Taxation in Hungary is levied by both national and local governments. Tax revenue in Hungary stood at 38.4% of GDP in 2017.  The most important revenue sources include the income tax, Social security, corporate tax and the value added tax, which are all applied at the national level. Among the total tax income the ratio of local taxes is solely 5% while the EU average is 30%.

Income tax in Hungary is levied at a flat rate of 15%. A tax allowance is given through a family allowance (), which is equal to the allowance multiplied by the number of "beneficiary dependent children". For one or two children the allowance is HUF 62,500 per child, for three or more HUF 206,250 per child. The allowance can be split between spouses or life partners.

The standard rate of value added tax is 27% as of January 2012 — the highest in the European Union. There is a reduced rate of 5% for most medicines and some food products, and a reduced rate of 18% for internet connections, restaurants and catering, dairy and bakery products,  hotel services and admission to short-term open-air events.

In January 2017, corporate tax was unified at a rate of 9% — the lowest in the European Union. Dividends received are not subject to taxation, provided that are not received from a Controlled Foreign Company (CFC). Capital gains are included in corporate tax, with certain exemptions.

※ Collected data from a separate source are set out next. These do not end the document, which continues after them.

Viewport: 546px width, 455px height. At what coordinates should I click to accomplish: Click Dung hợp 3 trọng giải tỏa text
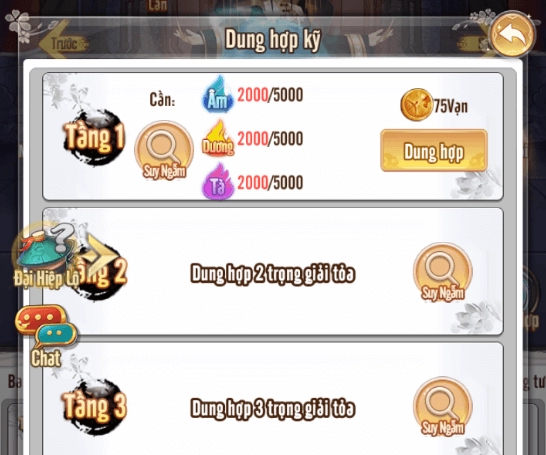pyautogui.click(x=273, y=408)
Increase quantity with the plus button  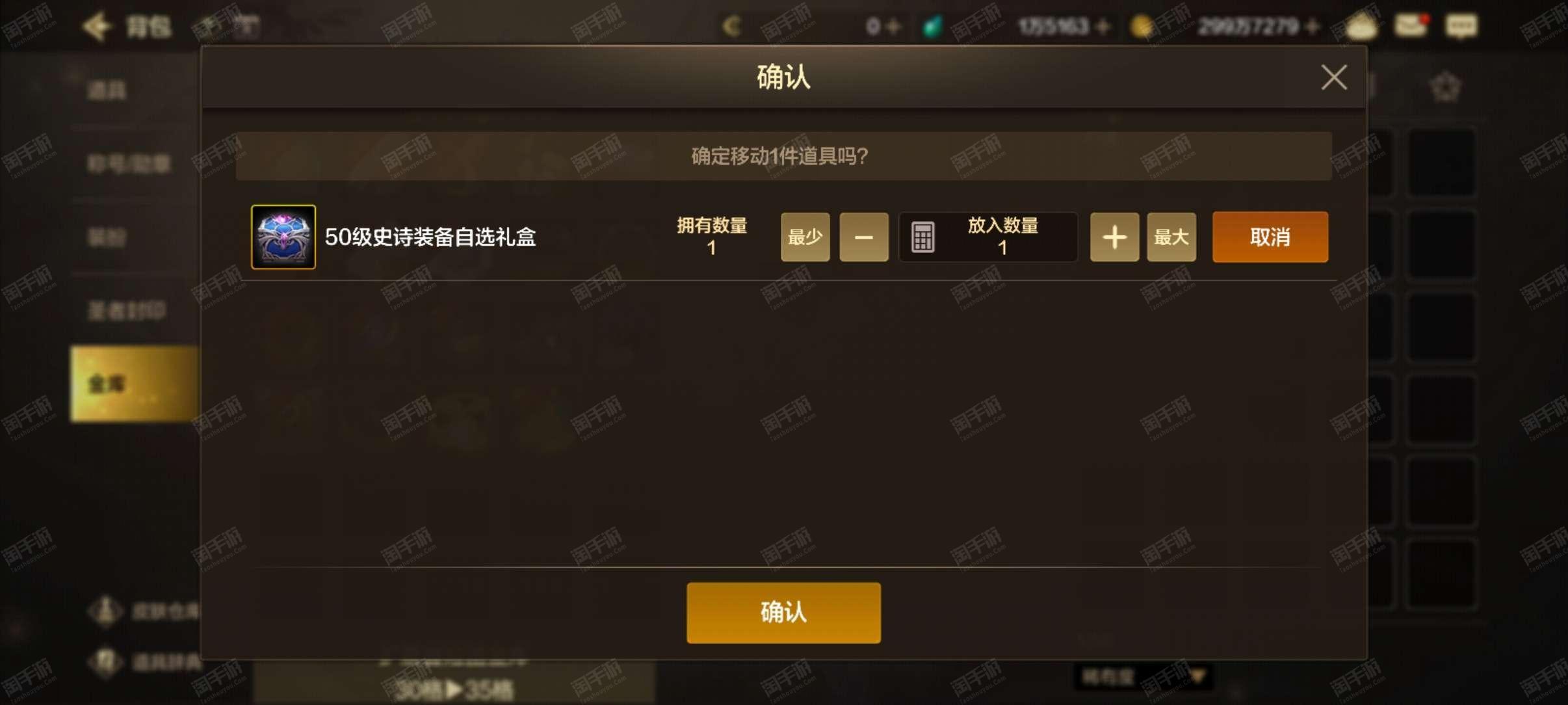coord(1114,237)

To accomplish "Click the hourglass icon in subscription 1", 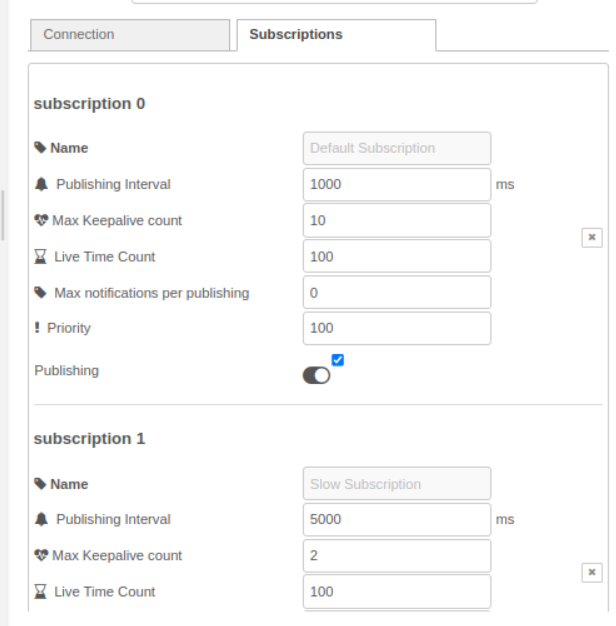I will click(40, 592).

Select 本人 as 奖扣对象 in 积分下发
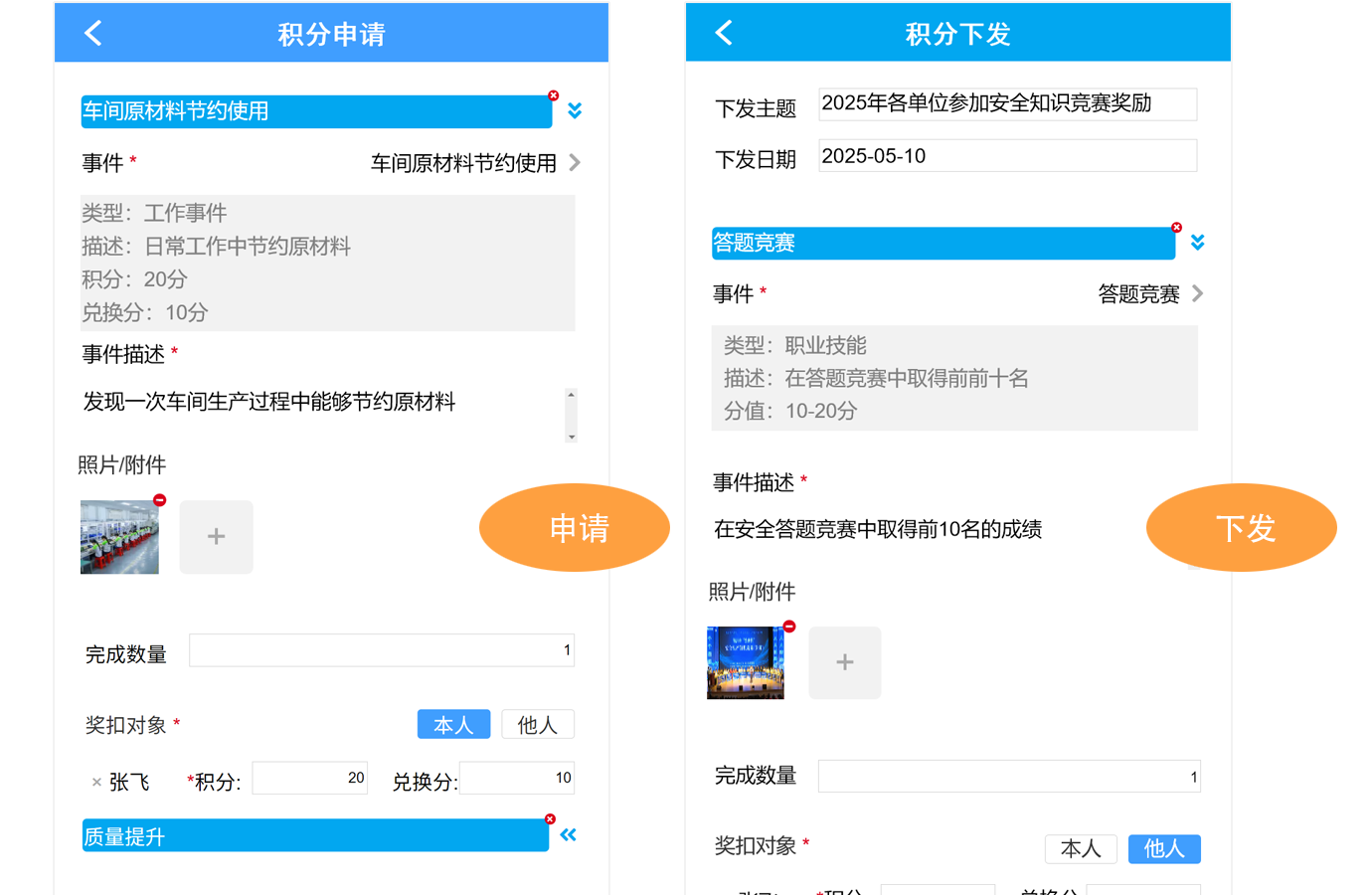point(1081,848)
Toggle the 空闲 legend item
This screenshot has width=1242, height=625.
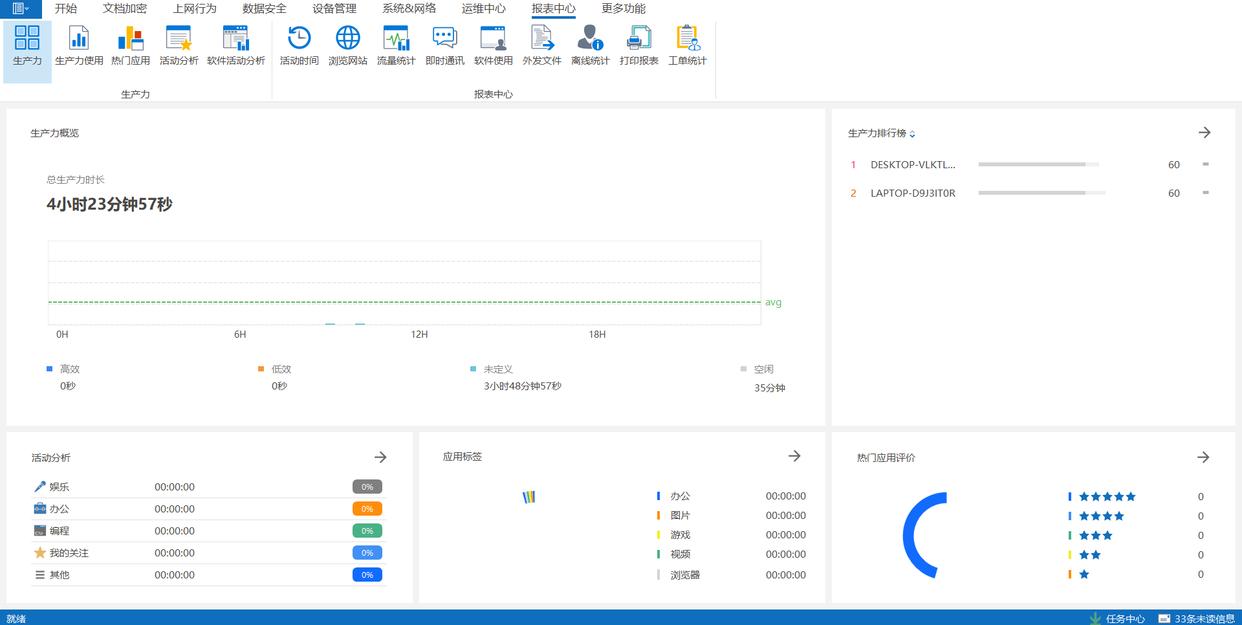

Employment income is subject to social security contributions for the employer at a flat rate of 17,5%. Capital gains are taxed at a flat rate of 15%.

History
After the Ottoman conquest of central parts of Hungary, the most common tax was the Ottoman administration's levy on Christians the dhimmi. Under Austro-Hungarian rule, taxes were mostly levied by Austria, but Hungary was later given more financial autonomy in the Austro-Hungarian Compromise of 1867. In 1988, liberalization of the Soviet-influenced Kádár government introduced tax reform, establishing a comprehensive tax system of central and local taxes, consisting mainly of a personal income tax, a corporate income tax and a value added tax.